■ Directions: Your task is to copy the lines of the data below from the line holding "Go to page 2 of records" through the line holding "Jump to ◆企業情報 section link", inclusive, exactly and with nothing added.

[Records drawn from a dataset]
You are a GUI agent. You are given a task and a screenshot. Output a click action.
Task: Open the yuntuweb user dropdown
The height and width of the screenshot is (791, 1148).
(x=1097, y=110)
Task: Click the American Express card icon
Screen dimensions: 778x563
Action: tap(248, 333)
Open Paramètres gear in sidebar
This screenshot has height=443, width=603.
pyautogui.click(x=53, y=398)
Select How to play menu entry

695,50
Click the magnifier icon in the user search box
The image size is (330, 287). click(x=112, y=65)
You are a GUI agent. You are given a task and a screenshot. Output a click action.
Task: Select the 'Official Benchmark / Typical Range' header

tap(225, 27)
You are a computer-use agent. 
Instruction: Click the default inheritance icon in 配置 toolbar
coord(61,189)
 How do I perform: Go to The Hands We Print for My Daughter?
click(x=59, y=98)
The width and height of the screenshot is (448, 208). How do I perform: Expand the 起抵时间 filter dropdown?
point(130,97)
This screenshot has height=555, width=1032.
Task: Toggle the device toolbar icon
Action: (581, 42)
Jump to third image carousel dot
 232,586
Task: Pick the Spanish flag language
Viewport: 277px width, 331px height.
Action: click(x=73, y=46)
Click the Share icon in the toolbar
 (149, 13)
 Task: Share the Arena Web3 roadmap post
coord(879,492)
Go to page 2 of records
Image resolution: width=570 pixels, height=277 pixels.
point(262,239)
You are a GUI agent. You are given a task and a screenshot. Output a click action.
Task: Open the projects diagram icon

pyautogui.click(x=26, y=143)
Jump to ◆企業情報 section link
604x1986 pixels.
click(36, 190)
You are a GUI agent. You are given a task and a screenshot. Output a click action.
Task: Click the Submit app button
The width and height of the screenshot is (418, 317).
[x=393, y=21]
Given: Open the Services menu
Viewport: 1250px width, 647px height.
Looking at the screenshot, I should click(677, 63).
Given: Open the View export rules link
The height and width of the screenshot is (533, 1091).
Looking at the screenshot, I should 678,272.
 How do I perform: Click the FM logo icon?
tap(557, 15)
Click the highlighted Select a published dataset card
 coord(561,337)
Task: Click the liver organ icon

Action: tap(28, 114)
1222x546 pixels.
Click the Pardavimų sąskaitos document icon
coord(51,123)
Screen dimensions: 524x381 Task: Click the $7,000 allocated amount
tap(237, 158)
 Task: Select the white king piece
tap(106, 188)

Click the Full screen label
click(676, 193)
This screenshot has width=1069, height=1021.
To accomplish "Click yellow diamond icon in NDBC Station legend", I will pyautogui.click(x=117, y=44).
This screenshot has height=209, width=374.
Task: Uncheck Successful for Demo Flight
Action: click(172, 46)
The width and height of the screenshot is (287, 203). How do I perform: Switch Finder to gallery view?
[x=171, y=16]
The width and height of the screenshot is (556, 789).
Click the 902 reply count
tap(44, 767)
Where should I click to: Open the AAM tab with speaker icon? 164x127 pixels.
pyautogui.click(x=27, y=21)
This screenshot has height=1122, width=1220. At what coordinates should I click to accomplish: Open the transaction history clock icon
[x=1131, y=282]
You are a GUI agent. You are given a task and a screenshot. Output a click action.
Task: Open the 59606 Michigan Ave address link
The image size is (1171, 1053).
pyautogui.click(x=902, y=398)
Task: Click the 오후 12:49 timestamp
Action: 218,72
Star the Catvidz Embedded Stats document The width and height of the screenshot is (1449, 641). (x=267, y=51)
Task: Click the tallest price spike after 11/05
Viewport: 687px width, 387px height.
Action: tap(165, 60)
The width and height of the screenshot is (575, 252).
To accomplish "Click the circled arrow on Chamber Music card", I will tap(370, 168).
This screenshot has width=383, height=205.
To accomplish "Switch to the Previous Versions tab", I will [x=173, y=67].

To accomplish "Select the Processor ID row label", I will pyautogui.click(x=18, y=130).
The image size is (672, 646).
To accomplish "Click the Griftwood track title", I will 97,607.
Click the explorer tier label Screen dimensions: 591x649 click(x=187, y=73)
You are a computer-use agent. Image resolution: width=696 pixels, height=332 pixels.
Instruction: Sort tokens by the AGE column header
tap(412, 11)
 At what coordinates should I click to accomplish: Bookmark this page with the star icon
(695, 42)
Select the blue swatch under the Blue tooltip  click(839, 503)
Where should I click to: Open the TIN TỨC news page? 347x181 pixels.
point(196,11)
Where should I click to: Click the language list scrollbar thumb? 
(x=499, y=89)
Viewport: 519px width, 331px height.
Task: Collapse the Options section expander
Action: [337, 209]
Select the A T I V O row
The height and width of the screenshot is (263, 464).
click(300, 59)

■ Result:
Go to page 2 of records
Image resolution: width=570 pixels, height=277 pixels.
point(262,239)
You are a GUI agent. You are given a task and a screenshot. Output a click action.
Task: Open the projects diagram icon

pyautogui.click(x=26, y=143)
Jump to ◆企業情報 section link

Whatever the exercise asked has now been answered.